We agree that computer records may be admissible under Supreme Court Rule 236 (58 Ill.2d R. 236), but we hold that the Department did not sufficiently lay the proper foundation for the introduction of such records upon which the "corrected assessment" was founded, the result being that the Department failed to establish the prima facie evidence of the correctness of the amount of tax due. For the reasons stated, the judgment of the appellate court is affirmed and the cause remanded to the Department of Revenue for a new hearing consistent with the directions expressed here.

Affirmed and remanded, with directions.

MR. CHIEF JUSTICE WARD, dissenting:

I fear some will consider the majority's holding places the Department in a faintly ridiculous light. The Department properly and vigorously complains of the contemptuous refusal of the taxpayer to produce its books and records for the Department's examination to determine whether the tax returns were accurate or deliberately falsified or simply erroneous. The majority ignores this unexplained and what appears to be significant failure of the taxpayer and criticizes the Department for what the majority says was a faulty method of advising the taxpayer of what tax it should have paid. The books and records in the taxpayer's possession are obviously the best source of this information to determine the tax due, and this was pointed out by the hearing officer. I would hold that the taxpayer under the circumstances should not be heard to make the complaint the majority sustains.

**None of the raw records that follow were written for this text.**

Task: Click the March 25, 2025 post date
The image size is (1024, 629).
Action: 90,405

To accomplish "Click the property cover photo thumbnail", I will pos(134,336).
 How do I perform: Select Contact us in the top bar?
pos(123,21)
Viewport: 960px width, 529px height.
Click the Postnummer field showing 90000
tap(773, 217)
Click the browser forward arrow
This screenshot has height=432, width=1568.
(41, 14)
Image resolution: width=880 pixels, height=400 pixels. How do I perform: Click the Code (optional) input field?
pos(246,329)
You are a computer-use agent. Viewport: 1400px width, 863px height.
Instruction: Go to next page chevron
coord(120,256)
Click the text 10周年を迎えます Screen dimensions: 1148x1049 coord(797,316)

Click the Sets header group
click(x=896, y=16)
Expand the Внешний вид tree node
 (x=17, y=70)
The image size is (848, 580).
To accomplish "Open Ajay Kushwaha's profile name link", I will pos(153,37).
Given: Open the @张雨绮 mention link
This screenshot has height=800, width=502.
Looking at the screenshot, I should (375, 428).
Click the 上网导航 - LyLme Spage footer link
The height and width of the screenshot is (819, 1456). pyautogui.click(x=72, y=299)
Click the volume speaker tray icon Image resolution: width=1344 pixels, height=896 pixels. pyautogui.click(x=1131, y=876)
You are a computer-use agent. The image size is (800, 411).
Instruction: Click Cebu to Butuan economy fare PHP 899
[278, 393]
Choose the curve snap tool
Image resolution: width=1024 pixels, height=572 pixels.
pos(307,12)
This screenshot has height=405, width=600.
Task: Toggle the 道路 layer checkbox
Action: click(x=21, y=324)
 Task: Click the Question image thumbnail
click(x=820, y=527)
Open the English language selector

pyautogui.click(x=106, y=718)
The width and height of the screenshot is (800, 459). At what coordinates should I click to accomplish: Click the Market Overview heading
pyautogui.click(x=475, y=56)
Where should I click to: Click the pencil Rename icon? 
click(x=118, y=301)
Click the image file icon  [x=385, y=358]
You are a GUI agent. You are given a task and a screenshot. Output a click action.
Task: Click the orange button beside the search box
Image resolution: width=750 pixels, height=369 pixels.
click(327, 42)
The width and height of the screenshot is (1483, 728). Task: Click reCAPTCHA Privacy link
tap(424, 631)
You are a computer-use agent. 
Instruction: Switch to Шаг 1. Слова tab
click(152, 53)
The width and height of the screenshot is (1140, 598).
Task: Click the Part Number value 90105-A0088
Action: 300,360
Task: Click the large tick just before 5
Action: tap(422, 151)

The recalcitrance of the taxpayer is shown clearly by the record. At the hearing on May 9, 1972, Mr. Blum, the Department's auditor who had reviewed Grand Liquor's returns, testified that on September 7, 1971, he first communicated with Michael DeCarlo, the president of Grand Liquor, concerning the audit and that DeCarlo told him he would make the company's books and records available for examination. On September 14 DeCarlo's accountant called Blum and informed him he had not been able to obtain the records. On September 28 the accountant again called Blum and informed him that DeCarlo had not brought in the books and records. After several unsuccessful attempts Blum communicated with DeCarlo in the first week of November 1971. DeCarlo stated he had been ill and would produce the records. Two weeks later, when the records had not been given to the Department, Blum made the estimated assessment.

At the first hearing, on May 9, 1972, the taxpayer's attorney stated he would do everything he could to make the books and records available to the Department and a continuance was granted to June 8, 1972, on this representation. (This was after Blum had testified that DeCarlo had assured him months before that the books and records would be made available.)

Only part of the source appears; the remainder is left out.